Vladimir Poutine, comme tout dictateur, aura besoin d’une scène mondiale pour renforcer son emprise

“Je déteste dire «Je vous l’avais bien dit». Je me souviens que quand j’ai soumis mon livre à l’éditeur [Winter Is Coming: Why Vladimir Putin and the Enemies of the Free World Must Be Stopped*], il a bien aimé le livre, mais il doutait du sous-titre : «Pourquoi Vladimir Poutine et les ennemis du monde libre doivent être stoppés» ?

Moi et nombre de mes collègues, tels que feu Boris Nemtsov, disons depuis quelque temps que Vladimir Poutine est notre problème mais qu’il sera à terme le problème de l’ensemble du monde parce que, comme tout dictateur, il aura besoin d’une scène mondiale pour renforcer son emprise sur le pouvoir au niveau national. Il lui a été naturel de se tourner vers les Etats-Unis pour y éprouver son ego de dictateur, démontrer qu’il est si puissant, si invincible, qu’il peut défier la nation la plus puissante du monde.

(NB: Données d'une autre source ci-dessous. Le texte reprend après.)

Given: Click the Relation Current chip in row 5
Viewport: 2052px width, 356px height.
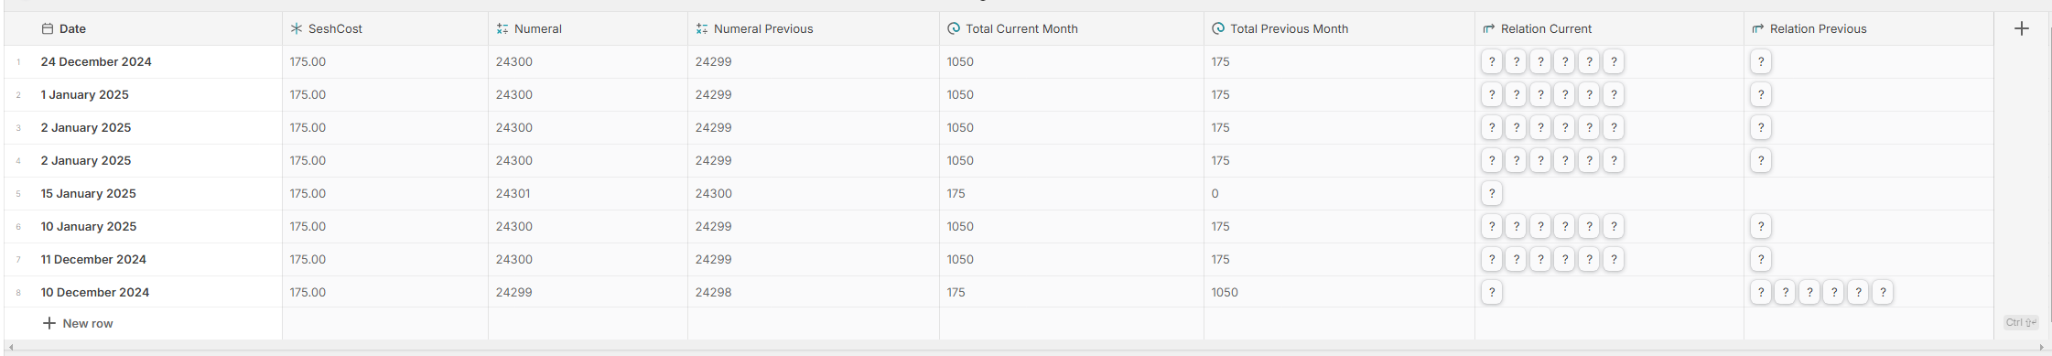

Mais être dictateur à vie, c’est dangereux.

[…]

Si on essaye d’étudier Poutine et ses actions de notre point de vue en se disant «Nous vivons dans un pays libre, nous regardons de l’avant, nous faisons des calculs stratégiques», on ne peut pas aboutir à un jugement exact parce qu’un dictateur ne s’intéresse pas à la stratégie.

À partir d’un certain point, ce n’est que de la survie et tout ce qui compte est d’atteindre ses objectifs jour par jour.

Il peut se permettre de faire des erreurs parce qu’il n’a pas à se soucier d’une presse libre ou d’un parlement à qui il devrait rendre compte de ses actions, mais il sait qu’il y a une erreur fatale que tout dictateur doit éviter : il ne peut pas se permettre d’avoir l’air faible.

[…]

Après des années à voir l’administration Obama montrer des signes de faiblesse, il s’est senti libre de faire preuve d’audace. C’est la raison pour laquelle j’étais certain qu’il le ferait [pirater des comptes email américains pendant la campagne présidentielle], parce que j’ai lu assez de livres d’histoire pour apprendre que les dictateurs, lorsqu’ils ne s’arrêtent pas très tôt, ont tendance à dépasser toutes les limites qui se présentent à eux.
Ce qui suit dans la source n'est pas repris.